------ Materials provided ------

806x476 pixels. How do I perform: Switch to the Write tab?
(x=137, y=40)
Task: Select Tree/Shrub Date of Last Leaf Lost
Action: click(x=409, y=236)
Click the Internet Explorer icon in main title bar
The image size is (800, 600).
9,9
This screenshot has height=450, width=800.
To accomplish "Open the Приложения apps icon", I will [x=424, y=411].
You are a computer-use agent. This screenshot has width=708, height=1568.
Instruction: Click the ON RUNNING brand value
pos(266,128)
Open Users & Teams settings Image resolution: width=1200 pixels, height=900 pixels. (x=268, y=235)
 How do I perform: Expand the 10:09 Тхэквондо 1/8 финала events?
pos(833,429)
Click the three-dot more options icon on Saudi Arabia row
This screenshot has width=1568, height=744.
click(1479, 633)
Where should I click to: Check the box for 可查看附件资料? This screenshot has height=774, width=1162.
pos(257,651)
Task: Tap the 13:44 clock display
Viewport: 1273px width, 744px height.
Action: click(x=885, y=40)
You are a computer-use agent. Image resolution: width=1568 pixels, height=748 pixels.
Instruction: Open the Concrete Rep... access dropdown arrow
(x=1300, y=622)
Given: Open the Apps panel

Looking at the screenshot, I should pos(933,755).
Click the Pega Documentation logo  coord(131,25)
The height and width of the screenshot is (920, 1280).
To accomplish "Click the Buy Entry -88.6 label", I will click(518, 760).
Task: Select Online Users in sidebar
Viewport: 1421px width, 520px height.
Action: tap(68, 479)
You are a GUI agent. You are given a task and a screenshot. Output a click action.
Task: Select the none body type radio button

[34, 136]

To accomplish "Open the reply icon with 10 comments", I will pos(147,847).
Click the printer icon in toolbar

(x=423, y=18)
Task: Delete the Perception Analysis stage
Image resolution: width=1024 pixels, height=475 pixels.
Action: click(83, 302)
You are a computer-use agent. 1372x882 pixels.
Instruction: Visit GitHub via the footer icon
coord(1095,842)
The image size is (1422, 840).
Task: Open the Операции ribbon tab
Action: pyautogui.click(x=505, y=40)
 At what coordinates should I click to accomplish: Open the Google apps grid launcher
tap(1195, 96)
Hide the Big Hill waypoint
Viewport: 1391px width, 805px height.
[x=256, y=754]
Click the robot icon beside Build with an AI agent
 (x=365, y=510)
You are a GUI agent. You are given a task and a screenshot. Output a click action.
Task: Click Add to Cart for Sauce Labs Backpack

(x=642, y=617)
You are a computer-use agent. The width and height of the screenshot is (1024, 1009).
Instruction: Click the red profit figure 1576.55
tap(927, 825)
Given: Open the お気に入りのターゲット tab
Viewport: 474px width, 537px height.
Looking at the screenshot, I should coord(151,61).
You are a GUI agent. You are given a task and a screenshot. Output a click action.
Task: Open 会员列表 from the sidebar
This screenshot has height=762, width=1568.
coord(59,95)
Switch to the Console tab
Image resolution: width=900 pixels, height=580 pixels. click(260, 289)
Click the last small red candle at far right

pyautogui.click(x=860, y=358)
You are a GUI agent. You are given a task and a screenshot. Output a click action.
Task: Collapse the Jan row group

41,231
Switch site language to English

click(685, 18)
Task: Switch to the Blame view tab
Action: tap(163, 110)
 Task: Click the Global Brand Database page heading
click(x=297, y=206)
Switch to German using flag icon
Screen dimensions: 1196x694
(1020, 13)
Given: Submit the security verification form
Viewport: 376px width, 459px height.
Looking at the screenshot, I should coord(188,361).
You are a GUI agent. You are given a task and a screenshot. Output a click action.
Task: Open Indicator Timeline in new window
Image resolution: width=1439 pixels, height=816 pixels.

------

■ Your assignment ■
Print all of the data exactly as it stands above.

■ Solved problem ■
806x476 pixels. How do I perform: Switch to the Write tab?
(x=137, y=40)
Task: Select Tree/Shrub Date of Last Leaf Lost
Action: click(x=409, y=236)
Click the Internet Explorer icon in main title bar
The image size is (800, 600).
9,9
This screenshot has height=450, width=800.
To accomplish "Open the Приложения apps icon", I will [x=424, y=411].
You are a computer-use agent. This screenshot has width=708, height=1568.
Instruction: Click the ON RUNNING brand value
pos(266,128)
Open Users & Teams settings Image resolution: width=1200 pixels, height=900 pixels. (x=268, y=235)
 How do I perform: Expand the 10:09 Тхэквондо 1/8 финала events?
pos(833,429)
Click the three-dot more options icon on Saudi Arabia row
This screenshot has width=1568, height=744.
click(1479, 633)
Where should I click to: Check the box for 可查看附件资料? This screenshot has height=774, width=1162.
pos(257,651)
Task: Tap the 13:44 clock display
Viewport: 1273px width, 744px height.
Action: click(x=885, y=40)
You are a computer-use agent. Image resolution: width=1568 pixels, height=748 pixels.
Instruction: Open the Concrete Rep... access dropdown arrow
(x=1300, y=622)
Given: Open the Apps panel

Looking at the screenshot, I should pos(933,755).
Click the Pega Documentation logo  coord(131,25)
The height and width of the screenshot is (920, 1280).
To accomplish "Click the Buy Entry -88.6 label", I will click(518, 760).
Task: Select Online Users in sidebar
Viewport: 1421px width, 520px height.
Action: tap(68, 479)
You are a GUI agent. You are given a task and a screenshot. Output a click action.
Task: Select the none body type radio button

[34, 136]

To accomplish "Open the reply icon with 10 comments", I will pos(147,847).
Click the printer icon in toolbar

(x=423, y=18)
Task: Delete the Perception Analysis stage
Image resolution: width=1024 pixels, height=475 pixels.
Action: click(83, 302)
You are a computer-use agent. 1372x882 pixels.
Instruction: Visit GitHub via the footer icon
coord(1095,842)
The image size is (1422, 840).
Task: Open the Операции ribbon tab
Action: pyautogui.click(x=505, y=40)
 At what coordinates should I click to accomplish: Open the Google apps grid launcher
tap(1195, 96)
Hide the Big Hill waypoint
Viewport: 1391px width, 805px height.
[x=256, y=754]
Click the robot icon beside Build with an AI agent
 (x=365, y=510)
You are a GUI agent. You are given a task and a screenshot. Output a click action.
Task: Click Add to Cart for Sauce Labs Backpack

(x=642, y=617)
You are a computer-use agent. The width and height of the screenshot is (1024, 1009).
Instruction: Click the red profit figure 1576.55
tap(927, 825)
Given: Open the お気に入りのターゲット tab
Viewport: 474px width, 537px height.
Looking at the screenshot, I should coord(151,61).
You are a GUI agent. You are given a task and a screenshot. Output a click action.
Task: Open 会员列表 from the sidebar
This screenshot has height=762, width=1568.
coord(59,95)
Switch to the Console tab
Image resolution: width=900 pixels, height=580 pixels. click(260, 289)
Click the last small red candle at far right

pyautogui.click(x=860, y=358)
You are a GUI agent. You are given a task and a screenshot. Output a click action.
Task: Collapse the Jan row group

41,231
Switch site language to English

click(685, 18)
Task: Switch to the Blame view tab
Action: tap(163, 110)
 Task: Click the Global Brand Database page heading
click(x=297, y=206)
Switch to German using flag icon
Screen dimensions: 1196x694
(1020, 13)
Given: Submit the security verification form
Viewport: 376px width, 459px height.
Looking at the screenshot, I should coord(188,361).
You are a GUI agent. You are given a task and a screenshot. Output a click action.
Task: Open Indicator Timeline in new window
Image resolution: width=1439 pixels, height=816 pixels.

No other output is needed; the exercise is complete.